Le quotidien As-Safir, dont la ligne éditoriale se démarque, comme celle d’Al-Akhbar, par son opposition à Israël, s’en est également pris à l’auteur. Il titre ainsi son éditorial "La trahison d'un intellectuel". L’article cite à plusieurs reprises des extraits de l’œuvre prolifique de Maalouf pour les mettre en contradiction avec le fait de participer à une émission israélienne.

Dans un article intitulé le "Français orientaliste", le quotidien en ligne Al-Modon adopte un point de vue plus nuancé, arguant qu’Amin Maalouf se situe au-delà de l’identité libanaise.

"Ce que l’on dit est plus important que le lieu où on le dit"

Face à cette campagne de dénigrement, certains ont pris la défense de l’académicien. "Amin Maalouf a promu la culture, la justice et la paix sur i24. La campagne contre lui est d'une bêtise sans nom", a ainsi posté sur Facebook Ziyad Makhoul, un des rédacteurs en chef du quotidien francophone L'Orient-Le Jour.

"Ce que l’on dit est plus important que le lieu où on le dit ", affirme pour sa part Diana Moukalled, une célèbre journaliste libanaise dans un post sur Facebook et Twitter où elle prend la défense de l’écrivain qui, pour sa part, ne s’est pas exprimé depuis le début de la controverse.

L’affaire a pris une telle ampleur que le quotidien Al-Akhbar relaie vendredi 10 juin un appel à se rassembler sur une place de Beyrouth pour "juger Amin Maalouf". Al-Manar, la chaîne du Hezbollah, parle même de "protester contre l’insolence" de l’écrivain.
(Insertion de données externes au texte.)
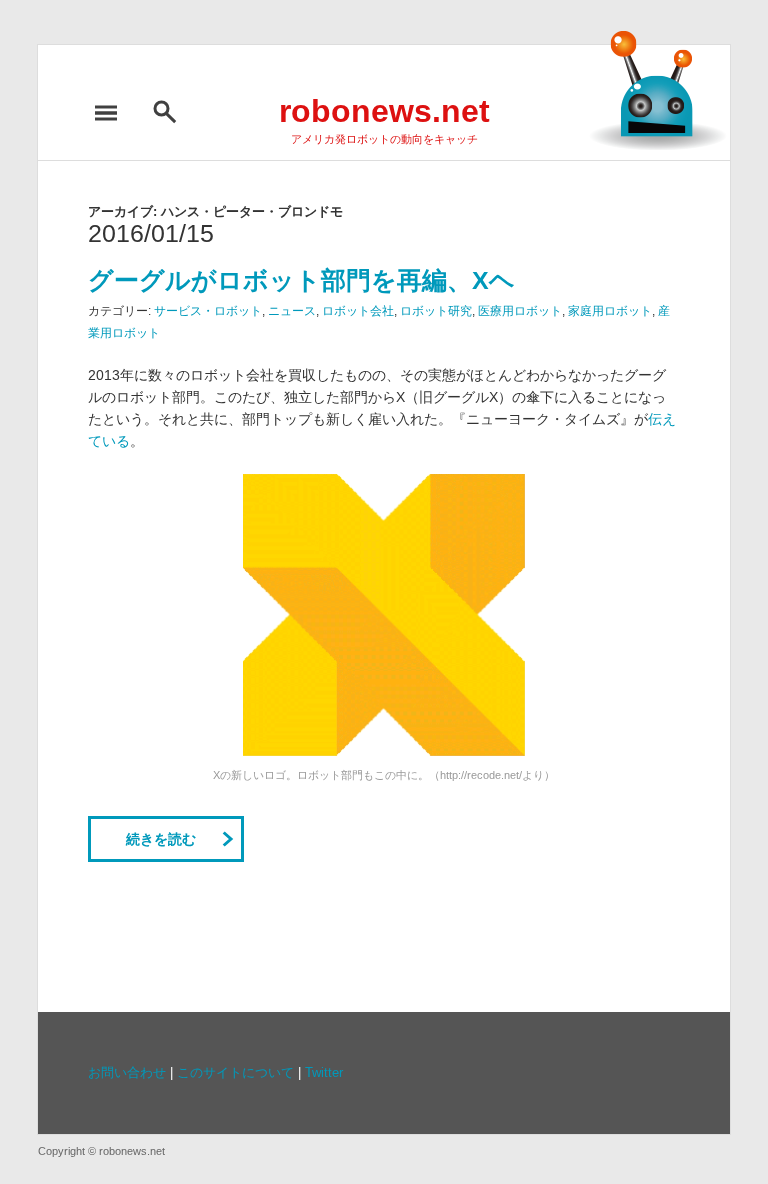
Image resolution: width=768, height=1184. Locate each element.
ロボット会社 (358, 311)
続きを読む (161, 839)
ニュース (292, 311)
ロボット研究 (436, 311)
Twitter (324, 1073)
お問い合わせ (127, 1073)
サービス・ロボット (208, 311)
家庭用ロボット (610, 311)
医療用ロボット (520, 311)
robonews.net (384, 111)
En dix jours, l’incident a dépassé les frontières du Liban. Le BDS, campagne de boycottage des partisans d’Israël, a ainsi appelé "l’éminent écrivain libanais Amin Maalouf à s’excuser pour cette interview".

Pour tous ses détracteurs, l'écrivain "a utilisé sa célébrité, son excellence créative et son appartenance à l'Académie française pour (...) donner une 'légitimité' immorale aux médias israéliens, instruments importants de l'occupation et de la colonisation" des Territoires palestiniens, affirme BDS.

Le Liban et Israël sont encore officiellement en guerre. Au terme d'une occupation de 22 ans du Sud du pays, l'armée israélienne s'est retirée en 2000 de ce territoire. Mais à l'été 2006, l'État hébreu et le Hezbollah se sont livrés une guerre meurtrière.

Ce n’est pas la première fois qu’une telle polémique agite le pays du cèdre. En 2012, le groupe de rock libanais Mashrou’ Leila avait annulé un concert initialement programmé en première partie de celui des Red Hot Chili Peppers à Beyrouth. Or ces derniers devaient ensuite se rendre à Tel Aviv. Face aux accusations de soutien indirect à Israël, les membres de Mashrou’Leila avait cédé et annulé leur représentation.